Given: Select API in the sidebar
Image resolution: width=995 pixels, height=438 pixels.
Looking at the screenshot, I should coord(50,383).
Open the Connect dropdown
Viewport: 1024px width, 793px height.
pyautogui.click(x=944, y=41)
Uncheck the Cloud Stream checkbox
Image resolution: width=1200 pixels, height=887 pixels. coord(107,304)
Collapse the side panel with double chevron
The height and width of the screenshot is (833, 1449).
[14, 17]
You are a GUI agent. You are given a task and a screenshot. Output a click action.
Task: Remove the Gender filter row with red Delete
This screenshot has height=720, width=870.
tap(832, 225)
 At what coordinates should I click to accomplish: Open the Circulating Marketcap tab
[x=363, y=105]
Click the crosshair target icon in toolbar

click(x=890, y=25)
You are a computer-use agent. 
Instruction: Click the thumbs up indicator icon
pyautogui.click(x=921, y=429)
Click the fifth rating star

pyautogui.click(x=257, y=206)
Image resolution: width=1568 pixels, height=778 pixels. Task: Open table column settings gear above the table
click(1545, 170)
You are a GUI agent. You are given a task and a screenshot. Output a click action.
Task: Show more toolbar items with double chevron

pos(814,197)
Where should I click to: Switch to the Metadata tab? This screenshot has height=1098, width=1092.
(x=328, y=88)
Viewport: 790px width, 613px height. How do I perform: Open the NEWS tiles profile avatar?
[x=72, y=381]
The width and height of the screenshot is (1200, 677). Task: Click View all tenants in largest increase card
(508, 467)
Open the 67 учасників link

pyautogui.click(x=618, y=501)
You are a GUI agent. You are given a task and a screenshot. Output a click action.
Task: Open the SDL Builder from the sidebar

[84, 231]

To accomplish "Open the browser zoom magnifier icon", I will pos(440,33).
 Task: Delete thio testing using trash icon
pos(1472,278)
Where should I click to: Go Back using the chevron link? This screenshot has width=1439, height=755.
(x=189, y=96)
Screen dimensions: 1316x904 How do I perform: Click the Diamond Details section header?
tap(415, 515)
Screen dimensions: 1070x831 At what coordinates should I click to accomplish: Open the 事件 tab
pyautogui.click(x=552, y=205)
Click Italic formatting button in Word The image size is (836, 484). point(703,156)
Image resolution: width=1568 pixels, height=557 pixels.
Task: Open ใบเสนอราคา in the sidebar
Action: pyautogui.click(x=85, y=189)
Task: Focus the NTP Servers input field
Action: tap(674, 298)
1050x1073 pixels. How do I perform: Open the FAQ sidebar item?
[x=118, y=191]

--- --- ---

### What the exercise asks:
Output as a JSON list of strings the part of the listing that begins with the line containing "Where should I click to: Go" and runs to the end of the listing, one string per line and blank lines left out.

### Solution to the problem:
[
  "Where should I click to: Go Back using the chevron link? This screenshot has width=1439, height=755.",
  "(x=189, y=96)",
  "Screen dimensions: 1316x904 How do I perform: Click the Diamond Details section header?",
  "tap(415, 515)",
  "Screen dimensions: 1070x831 At what coordinates should I click to accomplish: Open the 事件 tab",
  "pyautogui.click(x=552, y=205)",
  "Click Italic formatting button in Word The image size is (836, 484). point(703,156)",
  "Image resolution: width=1568 pixels, height=557 pixels.",
  "Task: Open ใบเสนอราคา in the sidebar",
  "Action: pyautogui.click(x=85, y=189)",
  "Task: Focus the NTP Servers input field",
  "Action: tap(674, 298)",
  "1050x1073 pixels. How do I perform: Open the FAQ sidebar item?",
  "[x=118, y=191]"
]